#### EXERCISE DETAILS:
Retyping all the entries exactly is the whole task.
**** STUDY MATERIAL ****
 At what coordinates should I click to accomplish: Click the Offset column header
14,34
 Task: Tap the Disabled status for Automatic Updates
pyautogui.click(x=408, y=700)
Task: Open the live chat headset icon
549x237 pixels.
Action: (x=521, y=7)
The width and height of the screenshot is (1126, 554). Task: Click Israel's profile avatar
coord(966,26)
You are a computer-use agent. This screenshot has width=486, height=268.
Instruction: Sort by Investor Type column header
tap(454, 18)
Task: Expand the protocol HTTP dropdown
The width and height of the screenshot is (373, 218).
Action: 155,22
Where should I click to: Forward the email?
****
#### OUTPUT FOR THIS EXERCISE:
 At what coordinates should I click to accomplish: Click the Offset column header
14,34
 Task: Tap the Disabled status for Automatic Updates
pyautogui.click(x=408, y=700)
Task: Open the live chat headset icon
549x237 pixels.
Action: (x=521, y=7)
The width and height of the screenshot is (1126, 554). Task: Click Israel's profile avatar
coord(966,26)
You are a computer-use agent. This screenshot has width=486, height=268.
Instruction: Sort by Investor Type column header
tap(454, 18)
Task: Expand the protocol HTTP dropdown
The width and height of the screenshot is (373, 218).
Action: 155,22
Where should I click to: Forward the email?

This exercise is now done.